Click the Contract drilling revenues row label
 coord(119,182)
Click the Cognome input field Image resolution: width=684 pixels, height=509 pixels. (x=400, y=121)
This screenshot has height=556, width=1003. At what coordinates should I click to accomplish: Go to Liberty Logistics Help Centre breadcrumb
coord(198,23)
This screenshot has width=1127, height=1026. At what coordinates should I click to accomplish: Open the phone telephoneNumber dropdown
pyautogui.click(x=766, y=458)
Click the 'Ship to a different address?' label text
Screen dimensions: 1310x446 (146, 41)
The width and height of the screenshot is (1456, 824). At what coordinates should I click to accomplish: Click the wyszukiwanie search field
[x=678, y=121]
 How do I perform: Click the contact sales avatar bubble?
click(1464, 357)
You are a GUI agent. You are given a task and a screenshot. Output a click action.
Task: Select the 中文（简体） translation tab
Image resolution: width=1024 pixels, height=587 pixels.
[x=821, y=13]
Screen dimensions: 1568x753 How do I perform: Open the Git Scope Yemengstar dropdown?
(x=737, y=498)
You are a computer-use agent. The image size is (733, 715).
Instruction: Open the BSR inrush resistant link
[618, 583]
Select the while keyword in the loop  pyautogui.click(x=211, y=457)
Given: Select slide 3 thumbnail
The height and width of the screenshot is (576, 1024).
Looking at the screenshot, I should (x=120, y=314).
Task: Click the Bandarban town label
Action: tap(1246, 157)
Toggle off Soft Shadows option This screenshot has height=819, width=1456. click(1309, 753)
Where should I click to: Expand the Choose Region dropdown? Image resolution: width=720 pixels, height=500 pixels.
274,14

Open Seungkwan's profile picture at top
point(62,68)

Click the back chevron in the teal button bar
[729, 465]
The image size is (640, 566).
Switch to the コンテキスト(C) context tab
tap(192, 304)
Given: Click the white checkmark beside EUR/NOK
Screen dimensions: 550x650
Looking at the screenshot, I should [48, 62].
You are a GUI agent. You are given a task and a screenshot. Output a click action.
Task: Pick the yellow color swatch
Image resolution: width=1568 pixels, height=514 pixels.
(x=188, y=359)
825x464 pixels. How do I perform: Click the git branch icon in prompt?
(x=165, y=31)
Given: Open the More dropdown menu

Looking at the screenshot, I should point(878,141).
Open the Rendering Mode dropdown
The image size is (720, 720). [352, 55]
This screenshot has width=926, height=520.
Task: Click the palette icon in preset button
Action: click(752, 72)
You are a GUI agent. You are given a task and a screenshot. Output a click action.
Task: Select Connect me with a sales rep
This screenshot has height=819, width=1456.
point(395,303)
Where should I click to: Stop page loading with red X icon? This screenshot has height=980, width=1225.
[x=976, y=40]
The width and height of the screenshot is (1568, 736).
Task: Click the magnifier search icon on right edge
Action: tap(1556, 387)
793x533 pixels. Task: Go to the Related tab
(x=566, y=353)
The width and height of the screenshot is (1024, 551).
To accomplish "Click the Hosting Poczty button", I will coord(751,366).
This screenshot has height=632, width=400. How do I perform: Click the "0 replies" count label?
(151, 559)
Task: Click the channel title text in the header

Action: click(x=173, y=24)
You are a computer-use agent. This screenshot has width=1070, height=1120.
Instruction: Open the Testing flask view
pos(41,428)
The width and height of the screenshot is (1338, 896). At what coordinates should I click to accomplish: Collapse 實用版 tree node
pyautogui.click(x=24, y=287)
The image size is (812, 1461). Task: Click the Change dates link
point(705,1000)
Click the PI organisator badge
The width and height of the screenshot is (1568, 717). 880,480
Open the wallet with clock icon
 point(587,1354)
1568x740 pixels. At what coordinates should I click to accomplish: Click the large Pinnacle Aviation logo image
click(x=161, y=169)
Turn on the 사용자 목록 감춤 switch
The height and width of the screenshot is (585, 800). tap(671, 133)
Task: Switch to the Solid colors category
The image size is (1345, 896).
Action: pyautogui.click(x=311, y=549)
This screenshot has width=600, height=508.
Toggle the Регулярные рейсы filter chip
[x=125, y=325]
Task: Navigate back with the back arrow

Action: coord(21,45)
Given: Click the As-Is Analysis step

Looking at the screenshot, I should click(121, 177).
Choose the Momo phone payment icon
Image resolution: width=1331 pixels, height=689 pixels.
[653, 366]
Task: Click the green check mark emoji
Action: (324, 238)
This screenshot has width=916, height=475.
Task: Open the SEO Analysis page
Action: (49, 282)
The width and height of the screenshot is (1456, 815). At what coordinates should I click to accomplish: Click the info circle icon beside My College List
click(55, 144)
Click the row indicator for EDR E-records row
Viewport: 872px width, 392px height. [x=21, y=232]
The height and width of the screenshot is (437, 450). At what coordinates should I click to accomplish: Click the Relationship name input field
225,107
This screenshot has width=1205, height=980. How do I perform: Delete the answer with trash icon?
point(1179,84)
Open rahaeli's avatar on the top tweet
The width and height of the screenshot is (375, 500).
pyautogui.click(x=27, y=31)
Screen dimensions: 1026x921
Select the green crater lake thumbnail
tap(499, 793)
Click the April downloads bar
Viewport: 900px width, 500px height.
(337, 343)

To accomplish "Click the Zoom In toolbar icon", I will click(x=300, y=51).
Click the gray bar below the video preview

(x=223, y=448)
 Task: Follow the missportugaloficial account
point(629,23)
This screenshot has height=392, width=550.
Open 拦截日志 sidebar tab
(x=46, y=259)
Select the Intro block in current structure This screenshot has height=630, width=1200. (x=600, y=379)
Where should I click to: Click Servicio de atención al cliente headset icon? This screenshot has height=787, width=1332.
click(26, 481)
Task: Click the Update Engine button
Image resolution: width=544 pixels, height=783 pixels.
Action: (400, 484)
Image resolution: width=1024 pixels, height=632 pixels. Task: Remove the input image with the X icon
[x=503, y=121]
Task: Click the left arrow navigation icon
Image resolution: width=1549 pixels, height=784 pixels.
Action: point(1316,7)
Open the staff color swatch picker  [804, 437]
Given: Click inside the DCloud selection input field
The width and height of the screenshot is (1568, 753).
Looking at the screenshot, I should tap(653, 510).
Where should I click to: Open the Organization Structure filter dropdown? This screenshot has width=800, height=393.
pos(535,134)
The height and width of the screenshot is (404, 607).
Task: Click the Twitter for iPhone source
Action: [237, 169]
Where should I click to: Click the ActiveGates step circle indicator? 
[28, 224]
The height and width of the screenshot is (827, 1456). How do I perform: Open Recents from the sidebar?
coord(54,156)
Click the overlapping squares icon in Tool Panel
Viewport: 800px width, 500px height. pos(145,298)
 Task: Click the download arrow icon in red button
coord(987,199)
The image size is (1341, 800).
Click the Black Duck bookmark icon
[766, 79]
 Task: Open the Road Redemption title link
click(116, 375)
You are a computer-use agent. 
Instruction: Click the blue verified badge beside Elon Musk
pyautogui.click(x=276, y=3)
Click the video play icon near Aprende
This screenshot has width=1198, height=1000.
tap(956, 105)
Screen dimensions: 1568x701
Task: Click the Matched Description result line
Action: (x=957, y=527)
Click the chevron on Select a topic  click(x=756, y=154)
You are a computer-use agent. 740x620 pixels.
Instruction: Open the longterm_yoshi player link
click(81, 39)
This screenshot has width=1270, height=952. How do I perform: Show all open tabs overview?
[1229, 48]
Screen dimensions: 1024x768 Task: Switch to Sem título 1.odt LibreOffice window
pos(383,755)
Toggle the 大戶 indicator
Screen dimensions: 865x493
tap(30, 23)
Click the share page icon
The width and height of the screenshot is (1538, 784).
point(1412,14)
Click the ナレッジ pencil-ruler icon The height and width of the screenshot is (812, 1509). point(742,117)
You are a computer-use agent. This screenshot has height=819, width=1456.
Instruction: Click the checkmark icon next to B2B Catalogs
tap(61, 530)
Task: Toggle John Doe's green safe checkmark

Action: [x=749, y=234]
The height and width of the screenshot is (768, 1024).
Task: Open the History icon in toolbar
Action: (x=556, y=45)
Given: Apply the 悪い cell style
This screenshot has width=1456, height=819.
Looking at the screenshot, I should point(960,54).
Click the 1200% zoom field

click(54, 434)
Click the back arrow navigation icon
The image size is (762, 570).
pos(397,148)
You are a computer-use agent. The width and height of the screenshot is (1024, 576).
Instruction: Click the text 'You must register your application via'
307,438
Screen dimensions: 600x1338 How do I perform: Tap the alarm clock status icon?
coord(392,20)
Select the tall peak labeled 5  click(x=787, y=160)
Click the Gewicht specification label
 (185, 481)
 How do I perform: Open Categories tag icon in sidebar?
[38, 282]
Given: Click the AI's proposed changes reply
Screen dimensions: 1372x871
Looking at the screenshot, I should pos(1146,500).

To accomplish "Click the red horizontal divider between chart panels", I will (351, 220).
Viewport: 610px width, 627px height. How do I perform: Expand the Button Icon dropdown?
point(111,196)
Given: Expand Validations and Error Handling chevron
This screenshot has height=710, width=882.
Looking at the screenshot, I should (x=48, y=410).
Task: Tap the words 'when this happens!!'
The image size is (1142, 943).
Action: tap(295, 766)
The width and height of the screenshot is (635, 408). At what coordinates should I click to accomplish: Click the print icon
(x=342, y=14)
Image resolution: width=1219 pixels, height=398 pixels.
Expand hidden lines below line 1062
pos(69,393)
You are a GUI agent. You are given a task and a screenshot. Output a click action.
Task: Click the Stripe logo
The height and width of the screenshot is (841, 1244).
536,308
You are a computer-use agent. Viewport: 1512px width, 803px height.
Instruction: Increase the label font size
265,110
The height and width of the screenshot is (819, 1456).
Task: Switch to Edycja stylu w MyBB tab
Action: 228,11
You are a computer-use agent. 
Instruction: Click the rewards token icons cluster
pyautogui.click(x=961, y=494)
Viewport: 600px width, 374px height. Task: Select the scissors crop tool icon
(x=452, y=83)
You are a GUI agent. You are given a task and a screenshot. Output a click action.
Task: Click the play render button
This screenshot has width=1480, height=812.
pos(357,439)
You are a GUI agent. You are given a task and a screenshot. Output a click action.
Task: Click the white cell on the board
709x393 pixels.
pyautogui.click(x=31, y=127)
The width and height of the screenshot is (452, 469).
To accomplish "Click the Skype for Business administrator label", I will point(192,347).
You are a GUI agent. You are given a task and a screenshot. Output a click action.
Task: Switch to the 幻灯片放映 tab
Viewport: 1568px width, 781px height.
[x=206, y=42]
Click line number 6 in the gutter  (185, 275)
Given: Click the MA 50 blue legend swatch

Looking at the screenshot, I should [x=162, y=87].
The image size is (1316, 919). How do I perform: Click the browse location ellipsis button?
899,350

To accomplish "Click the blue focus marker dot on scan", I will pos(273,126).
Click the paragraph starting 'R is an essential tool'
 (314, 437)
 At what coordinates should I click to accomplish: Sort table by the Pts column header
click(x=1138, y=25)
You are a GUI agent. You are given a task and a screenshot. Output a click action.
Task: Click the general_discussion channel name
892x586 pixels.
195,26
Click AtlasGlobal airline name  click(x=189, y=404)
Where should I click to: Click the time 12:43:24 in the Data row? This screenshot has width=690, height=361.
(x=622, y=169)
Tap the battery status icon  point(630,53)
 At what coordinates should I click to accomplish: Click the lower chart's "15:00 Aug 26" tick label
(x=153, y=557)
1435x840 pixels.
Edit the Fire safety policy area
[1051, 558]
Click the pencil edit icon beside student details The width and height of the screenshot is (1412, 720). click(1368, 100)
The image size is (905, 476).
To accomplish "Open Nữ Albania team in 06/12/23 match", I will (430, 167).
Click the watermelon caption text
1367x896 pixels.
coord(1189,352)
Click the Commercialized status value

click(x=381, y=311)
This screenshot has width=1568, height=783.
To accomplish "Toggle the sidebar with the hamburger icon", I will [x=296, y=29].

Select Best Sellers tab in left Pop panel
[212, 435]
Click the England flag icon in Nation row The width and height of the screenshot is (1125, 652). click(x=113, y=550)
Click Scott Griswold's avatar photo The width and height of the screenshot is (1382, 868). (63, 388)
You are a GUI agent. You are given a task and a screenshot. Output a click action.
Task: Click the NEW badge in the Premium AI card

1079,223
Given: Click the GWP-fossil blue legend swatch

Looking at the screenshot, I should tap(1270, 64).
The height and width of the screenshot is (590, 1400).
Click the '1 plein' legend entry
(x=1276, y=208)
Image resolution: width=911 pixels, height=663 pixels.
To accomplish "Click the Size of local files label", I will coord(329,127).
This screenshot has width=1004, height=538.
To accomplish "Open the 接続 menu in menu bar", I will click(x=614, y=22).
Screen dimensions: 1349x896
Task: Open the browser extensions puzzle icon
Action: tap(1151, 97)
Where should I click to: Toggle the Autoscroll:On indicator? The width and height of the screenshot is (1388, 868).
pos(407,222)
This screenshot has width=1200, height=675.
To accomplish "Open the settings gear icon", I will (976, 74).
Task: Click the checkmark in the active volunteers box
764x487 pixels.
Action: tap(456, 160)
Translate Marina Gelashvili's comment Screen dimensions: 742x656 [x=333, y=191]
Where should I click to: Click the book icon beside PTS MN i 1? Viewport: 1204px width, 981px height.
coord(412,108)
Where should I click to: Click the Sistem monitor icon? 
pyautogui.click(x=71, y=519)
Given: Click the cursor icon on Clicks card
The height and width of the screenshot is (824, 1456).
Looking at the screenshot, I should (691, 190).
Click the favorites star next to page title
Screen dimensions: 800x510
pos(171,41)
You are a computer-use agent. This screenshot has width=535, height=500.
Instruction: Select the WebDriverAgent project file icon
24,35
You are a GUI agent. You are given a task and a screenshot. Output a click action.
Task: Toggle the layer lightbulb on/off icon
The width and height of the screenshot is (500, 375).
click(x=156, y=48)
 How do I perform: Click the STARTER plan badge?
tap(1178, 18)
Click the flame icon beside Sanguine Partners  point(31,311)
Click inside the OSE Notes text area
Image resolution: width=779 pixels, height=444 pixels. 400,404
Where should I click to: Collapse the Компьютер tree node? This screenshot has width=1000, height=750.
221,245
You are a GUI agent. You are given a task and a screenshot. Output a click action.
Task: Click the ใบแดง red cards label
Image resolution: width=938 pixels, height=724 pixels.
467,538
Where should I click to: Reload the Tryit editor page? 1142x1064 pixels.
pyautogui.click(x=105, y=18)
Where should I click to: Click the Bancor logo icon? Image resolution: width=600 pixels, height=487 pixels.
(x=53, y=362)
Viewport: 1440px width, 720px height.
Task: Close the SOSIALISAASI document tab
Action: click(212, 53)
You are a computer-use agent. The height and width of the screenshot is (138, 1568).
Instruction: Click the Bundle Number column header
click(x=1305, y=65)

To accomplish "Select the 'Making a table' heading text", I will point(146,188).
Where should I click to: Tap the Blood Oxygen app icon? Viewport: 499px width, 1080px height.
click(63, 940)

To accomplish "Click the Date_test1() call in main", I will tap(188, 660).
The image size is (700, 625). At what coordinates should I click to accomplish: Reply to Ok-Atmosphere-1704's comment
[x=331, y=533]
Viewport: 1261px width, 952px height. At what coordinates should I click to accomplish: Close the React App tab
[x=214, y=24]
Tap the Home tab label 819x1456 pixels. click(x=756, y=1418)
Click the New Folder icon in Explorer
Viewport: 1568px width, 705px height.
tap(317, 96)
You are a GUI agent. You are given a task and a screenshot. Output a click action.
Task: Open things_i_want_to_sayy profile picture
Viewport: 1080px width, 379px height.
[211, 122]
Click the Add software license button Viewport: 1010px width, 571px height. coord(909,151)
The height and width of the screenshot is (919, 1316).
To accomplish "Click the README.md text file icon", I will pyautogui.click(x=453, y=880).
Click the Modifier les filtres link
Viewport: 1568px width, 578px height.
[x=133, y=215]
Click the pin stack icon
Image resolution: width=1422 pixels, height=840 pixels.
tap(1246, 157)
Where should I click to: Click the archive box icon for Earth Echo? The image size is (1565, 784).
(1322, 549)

:: AIM ::
Render the items starting at the line that contains "Screen dimensions: 1024x768" and ending at the line that contains "Action: (x=556, y=45)" as a Markdown table with the columns Row and Entry. Leave out blank lines, and number each remaining line in order under Row.

:: COMPLETE OUTPUT ::
| Row | Entry |
|---|---|
| 1 | Screen dimensions: 1024x768 Task: Switch to Sem título 1.odt LibreOffice window |
| 2 | pos(383,755) |
| 3 | Toggle the 大戶 indicator |
| 4 | Screen dimensions: 865x493 |
| 5 | tap(30, 23) |
| 6 | Click the share page icon |
| 7 | The width and height of the screenshot is (1538, 784). |
| 8 | point(1412,14) |
| 9 | Click the ナレッジ pencil-ruler icon The height and width of the screenshot is (812, 1509). point(742,117) |
| 10 | You are a computer-use agent. This screenshot has height=819, width=1456. |
| 11 | Instruction: Click the checkmark icon next to B2B Catalogs |
| 12 | tap(61, 530) |
| 13 | Task: Toggle John Doe's green safe checkmark |
| 14 | Action: [x=749, y=234] |
| 15 | The height and width of the screenshot is (768, 1024). |
| 16 | Task: Open the History icon in toolbar |
| 17 | Action: (x=556, y=45) |